GitHub Actions OAuth Setup

I used Tailscale OAuth instead of auth keys for better security:

  • Automatic token rotation
  • Ephemeral nodes (auto-cleanup)
  • No long-lived credentials in GitHub Secrets
  • Scoped access with tags

Final Thoughts

What started as “SSH connection timeouts” turned into a complete CI/CD pipeline with:

  • Automatic linting and testing on every PR
  • Secure infrastructure access via Tailscale OAuth
  • Tag-based ACL restrictions (CI runners can only access infrastructure, not personal devices)
  • Manual deployment workflow for production changes
  • Full dry-run validation before any real changes

The infrastructure is now protected by multiple layers:

  1. Tailscale VPN (network level)
  2. ACL tags (access level)
  3. SSH keys (authentication level)
  4. Ansible check mode (validation level)

And the best part?
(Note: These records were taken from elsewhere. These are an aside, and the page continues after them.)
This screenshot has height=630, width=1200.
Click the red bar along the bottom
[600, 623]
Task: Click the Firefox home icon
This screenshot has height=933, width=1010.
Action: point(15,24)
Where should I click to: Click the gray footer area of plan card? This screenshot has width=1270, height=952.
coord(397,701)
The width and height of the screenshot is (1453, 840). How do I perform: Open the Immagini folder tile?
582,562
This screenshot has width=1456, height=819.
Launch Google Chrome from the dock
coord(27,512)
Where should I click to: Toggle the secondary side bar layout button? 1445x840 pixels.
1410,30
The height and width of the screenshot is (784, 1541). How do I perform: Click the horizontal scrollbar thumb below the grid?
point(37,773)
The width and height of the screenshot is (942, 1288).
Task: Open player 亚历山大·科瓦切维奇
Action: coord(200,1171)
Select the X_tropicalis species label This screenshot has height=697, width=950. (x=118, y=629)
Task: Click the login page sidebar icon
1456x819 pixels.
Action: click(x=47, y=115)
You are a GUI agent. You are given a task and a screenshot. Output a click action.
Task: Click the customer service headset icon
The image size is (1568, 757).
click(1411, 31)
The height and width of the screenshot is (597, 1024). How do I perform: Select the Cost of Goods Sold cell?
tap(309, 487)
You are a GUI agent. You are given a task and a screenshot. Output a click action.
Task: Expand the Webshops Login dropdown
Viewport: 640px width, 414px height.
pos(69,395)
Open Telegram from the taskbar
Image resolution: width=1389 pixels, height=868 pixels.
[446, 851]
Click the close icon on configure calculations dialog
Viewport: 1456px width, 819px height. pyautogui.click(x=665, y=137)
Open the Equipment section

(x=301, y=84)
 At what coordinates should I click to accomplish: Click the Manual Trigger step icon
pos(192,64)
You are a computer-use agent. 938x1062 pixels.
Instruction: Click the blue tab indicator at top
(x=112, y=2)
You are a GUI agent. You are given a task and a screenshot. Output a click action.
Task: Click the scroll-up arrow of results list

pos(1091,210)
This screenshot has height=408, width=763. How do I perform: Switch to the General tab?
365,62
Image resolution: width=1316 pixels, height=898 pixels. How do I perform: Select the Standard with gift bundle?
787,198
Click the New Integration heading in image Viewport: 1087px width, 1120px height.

Every PR now gets automatically validated against the real infrastructure before merge. No more “works on my machine” - it either works on the actual Proxmox cluster or the PR stays red.

Status: Production-ready CI/CD pipeline

Next up:

  • Issue #20: Clean up ansible-lint technical debt
  • Issue #21: Speed up CI with custom Docker image
  • Maybe Terraform CI/CD workflows?